Microréseau électrique au centre-ville de Lac-Mégantic
Photo : Hydro-Québec JULIE MORIN
Membre du Comité sur la production d’énergie renouvelable de l’UMQ et mairesse de Lac-Mégantic Q Selon vous, pourquoi le milieu municipal devrait-il s’intéresser à la production d’énergie renouvelable?

RLa réalité des changements climatiques et les nombreuses perturbations de toutes sortes font que les municipalités doivent se tourner vers davantage d’autonomie, qu’elle soit alimentaire, énergétique ou autre. Cette autonomie ou cette gestion locale de l’énergie permet aux municipalités d’offrir un milieu de vie plus sain et sécuritaire à leurs citoyennes et citoyens, en plus de répondre adéquatement à leurs valeurs en matière d’écoresponsabilité.
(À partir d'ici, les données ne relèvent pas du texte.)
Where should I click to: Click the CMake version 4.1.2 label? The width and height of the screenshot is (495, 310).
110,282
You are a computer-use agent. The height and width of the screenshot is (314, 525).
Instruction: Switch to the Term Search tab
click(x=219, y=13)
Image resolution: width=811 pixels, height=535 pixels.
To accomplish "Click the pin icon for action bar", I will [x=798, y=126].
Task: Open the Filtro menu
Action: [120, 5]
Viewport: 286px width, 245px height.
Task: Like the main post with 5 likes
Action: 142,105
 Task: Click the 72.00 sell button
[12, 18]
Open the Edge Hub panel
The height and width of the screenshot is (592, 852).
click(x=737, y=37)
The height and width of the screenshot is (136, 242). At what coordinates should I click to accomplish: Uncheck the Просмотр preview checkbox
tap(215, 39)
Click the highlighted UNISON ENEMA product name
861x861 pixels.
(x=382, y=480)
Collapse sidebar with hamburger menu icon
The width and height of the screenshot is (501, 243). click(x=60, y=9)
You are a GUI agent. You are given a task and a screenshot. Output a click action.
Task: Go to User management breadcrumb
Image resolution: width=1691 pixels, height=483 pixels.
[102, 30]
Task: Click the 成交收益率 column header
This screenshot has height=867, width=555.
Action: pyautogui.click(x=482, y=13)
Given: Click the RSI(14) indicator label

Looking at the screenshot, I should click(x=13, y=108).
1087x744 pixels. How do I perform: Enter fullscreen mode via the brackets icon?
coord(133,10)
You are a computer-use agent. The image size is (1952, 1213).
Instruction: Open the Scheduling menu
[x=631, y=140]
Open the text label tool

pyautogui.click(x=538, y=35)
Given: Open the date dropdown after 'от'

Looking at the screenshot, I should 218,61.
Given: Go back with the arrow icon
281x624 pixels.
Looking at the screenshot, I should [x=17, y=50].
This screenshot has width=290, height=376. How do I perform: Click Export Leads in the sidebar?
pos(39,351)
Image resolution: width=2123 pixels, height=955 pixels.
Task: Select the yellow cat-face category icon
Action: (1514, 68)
Puis, la production locale d’énergie renouvelable peut, selon le modèle de gouvernance établi, devenir une source de revenus considérables pour les municipalités, revenus nécessaires au développement des communautés.
Votre municipalité est une pionnière en matière d’énergies renouvelables. Pourriez-vous décrire les initiatives en cours dans votre municipalité et en quoi elles améliorent sa résilience face aux changements climatiques?
Lac-Mégantic a développé un partenariat avec Hydro-Québec afin de construire dans son nouveau centre-ville le tout premier microréseau électrique au Québec, à l’échelle de tout un quartier. On y trouve aujourd’hui les technologies les plus avancées en matière d’énergie. Le microréseau relie près de 30 bâtiments interconnectés et est composé de près de 2 200 panneaux solaires produisant environ 800 kW de puissance ; des batteries de stockage qui emmagasinent environ 700 kWh d’énergie ; un système de commande centralisé pour la gestion et maîtrise de l’énergie ; de même que de la domotique dans les résidences.
Ces technologies améliorent la résilience de la communauté face aux changements climatiques entre autres parce que les composantes du microréseau stabilisent le réseau et réduisent la dépendance aux énergies fossiles. Surtout, le microréseau électrique de Lac-Mégantic est relié au réseau principal d’Hydro-Québec, mais peut fonctionner de manière autonome en cas de panne.